(Study text)
Abstract Body: Background: Stroke is a major cause of long-term disability and has widely varying recovery outcomes. While clinical factors like stroke severity play a role, genetic factors are increasingly recognized as important contributors to stroke recovery. This study aims to identify genetic variants associated with recovery phenotypes through genome-wide association studies (GWAS) and protein-protein interaction (PPI) networks.
Methods: DNA from STRONG study participants was genotyped using the Infinium Global Screening Array, resulting in 565 samples and 9,814,610 variants after quality control. GWAS were conducted on 11 recovery phenotypes using plink v1.9, including motor (Grip Strength), cognition (tMoCA), functional performance (SIS-ADL), mental health (PHQ-8 and PTSD), and disability (mRS). Models adjusted for age, sex, stroke severity acutely, and ancestry. To further examine how the identified genetic variants may relate to biological mechanisms of recovery, PPI networks and gene ontology enrichment analyses were conducted.
Results: Participants’ stroke severity was mild to moderate (acute NIHSS median score 4, IQR 2 – 9). Several cross-phenotype associations were identified for genes of biological interest: Grip strength, PHQ8, and PTSD were associated with the rs138829971-C variant near DCLK2 (involved in hippocampal organization). Grip strength and tMoCA were associated with the rs149456987-T variant near UNK (crucial for cortical neuron development). The PPI networks for multiple phenotypes (including SIS ADL and mRS at 3 months, change in Grip Strength from 1-3 months, PHQ8 and PTSD measures at 12 months) were significantly enriched in protein-protein interactions, and for GO terms including Nervous System Development (SIS ADL), Post-synaptic Density (PHQ8), Neuron Projection (tMOCA) and Axon Guidance (Grip Strength).
Conclusions: While some genetic variations affect specific domains of recovery, others have cross-phenotype associations that affect recovery more broadly. Our analyses identified several gene associations and biological pathways active during development, suggesting a potential shared biology with reparative processes post-stroke. Other associated genes affecting axon guidance that we identified remain expressed in adult brain tissue and could offer targets for developing drug therapies.
(End Study text)
(Provided material)
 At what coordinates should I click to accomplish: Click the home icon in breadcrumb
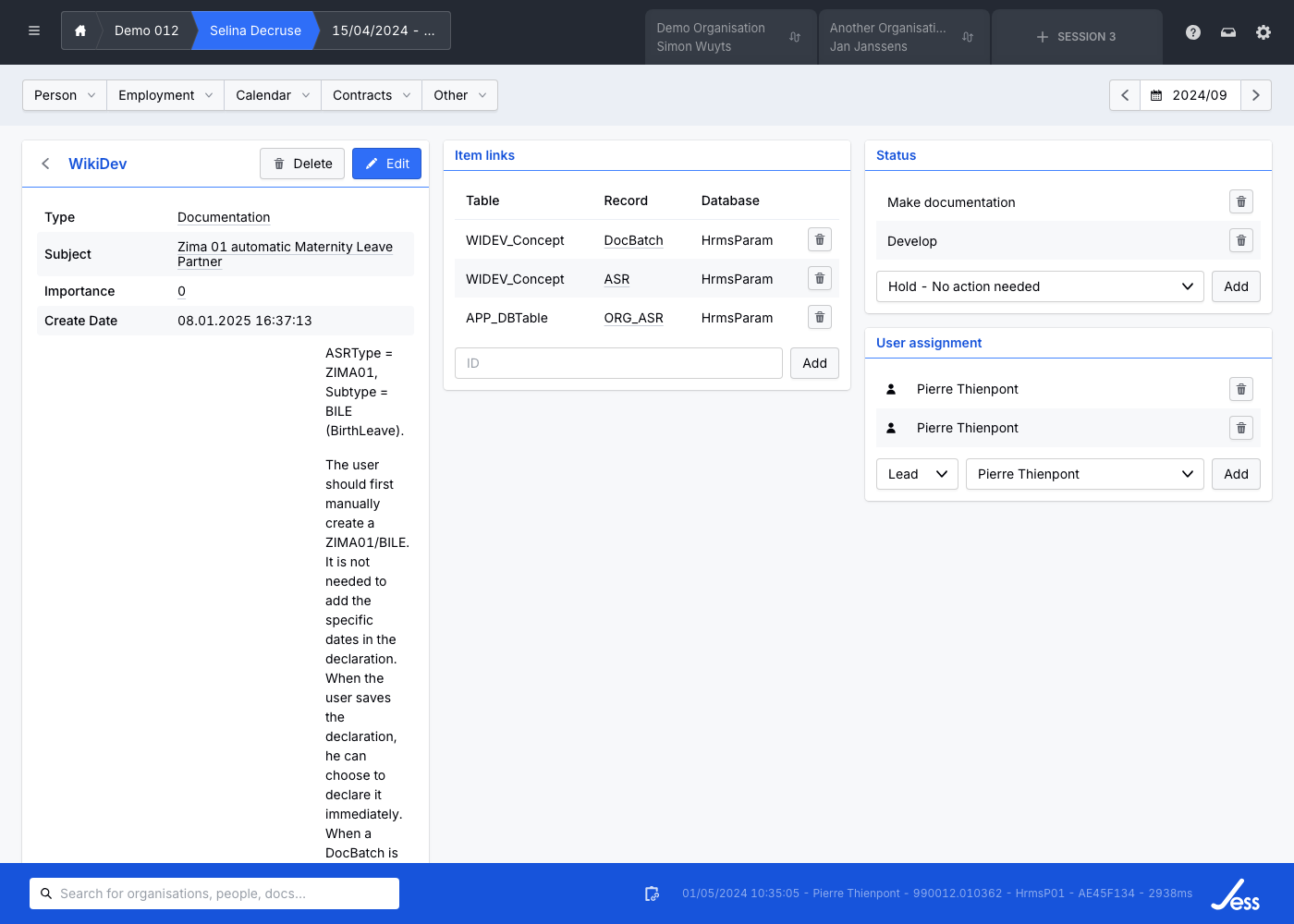(80, 30)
(End Provided material)
■ **Explore the material**:
1 – Reproduce the stroke recovery abstract from "Results: Participants’ stroke" to "Guidance (Grip Strength).".
2 – According to the stroke recovery abstract, which factors were the models adjusted for? List them all.

■ **Answer set**:
1 –
Results: Participants’ stroke severity was mild to moderate (acute NIHSS median score 4, IQR 2 – 9). Several cross-phenotype associations were identified for genes of biological interest: Grip strength, PHQ8, and PTSD were associated with the rs138829971-C variant near DCLK2 (involved in hippocampal organization). Grip strength and tMoCA were associated with the rs149456987-T variant near UNK (crucial for cortical neuron development). The PPI networks for multiple phenotypes (including SIS ADL and mRS at 3 months, change in Grip Strength from 1-3 months, PHQ8 and PTSD measures at 12 months) were significantly enriched in protein-protein interactions, and for GO terms including Nervous System Development (SIS ADL), Post-synaptic Density (PHQ8), Neuron Projection (tMOCA) and Axon Guidance (Grip Strength).

2 –
- Age
- Sex
- Stroke severity acutely
- Ancestry